Аника кивает, ее веки уже устало подрагивают. Ясно, что она измотана, и Виктор встает, наклоняясь, чтобы поцеловать ее в лоб, прежде чем удалиться. Он проходит мимо меня, даже не взглянув, направляясь к двери, и я мгновение колеблюсь, прежде чем быстро повернуться, бросив на Анику еще один взгляд, прежде чем тоже последовать за ним.

— Виктор!

Он на полпути к лестнице, прежде чем останавливается, его плечи мгновенно напрягаются при звуке моего голоса.

— В чем дело, Катерина? — Мое имя звучит ломко на его губах, и он не оборачивается.

— Я просто… — Я перевожу дыхание, внезапно чувствуя себя неуверенно. — То, как мы расстались прошлой ночью…

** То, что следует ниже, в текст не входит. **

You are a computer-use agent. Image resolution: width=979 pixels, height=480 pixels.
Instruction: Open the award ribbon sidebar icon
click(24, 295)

— Я не хочу говорить об этом. — Он не оборачивается, но я вижу, как по нему распространяется напряжение. — Мне больше нечего сказать, Катерина. Ты ясно изложила свою позицию и не оставила мне иного выбора, кроме как согласиться с твоими пожеланиями. Итак. Если ты хочешь дистанцироваться, я даю тебе это.

— Если мы собираемся стать родителями девочек, хотя…

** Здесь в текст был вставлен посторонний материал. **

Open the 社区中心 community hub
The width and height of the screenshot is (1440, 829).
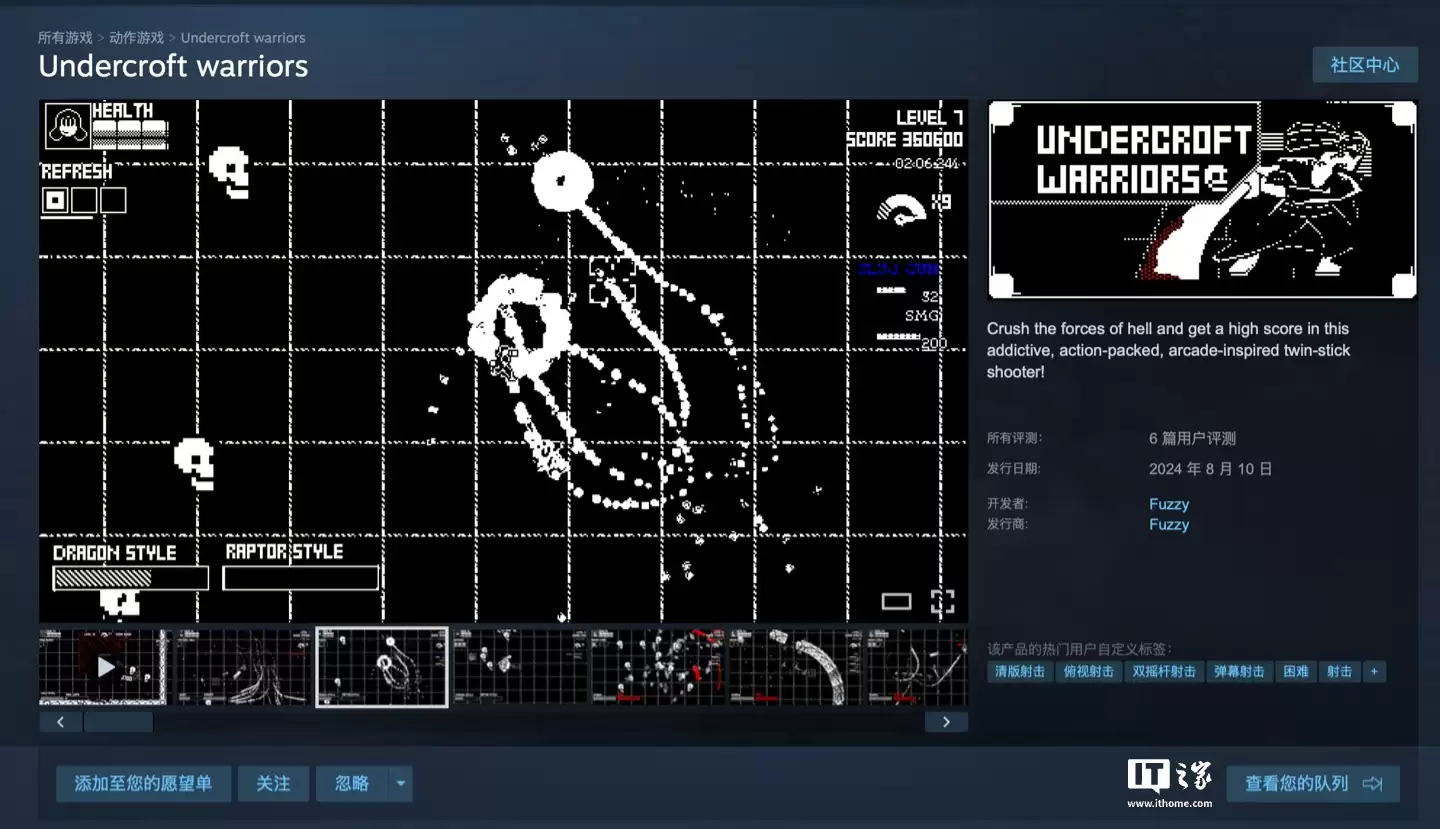tap(1365, 64)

— Мы никого не воспитываем вместе. — Его голос такой холодный, что у меня мурашки бегут по коже. — Я их отец, и ты сделаешь все возможное, чтобы быть им матерью. Нам нет необходимости действовать в тандеме.

— Я … — Я не знаю, что именно я пытаюсь сказать. Я хочу сказать ему, что им нехорошо видеть столько напряженности между нами, никогда не видеть никакой привязанности или тепла, но я не могу просить об этом после того, на чем я настаивала и что сказала прошлой ночью. До меня доходят слова Софии: "Эти мужчины не терпят игр", и я чувствую, как у меня сжимается живот.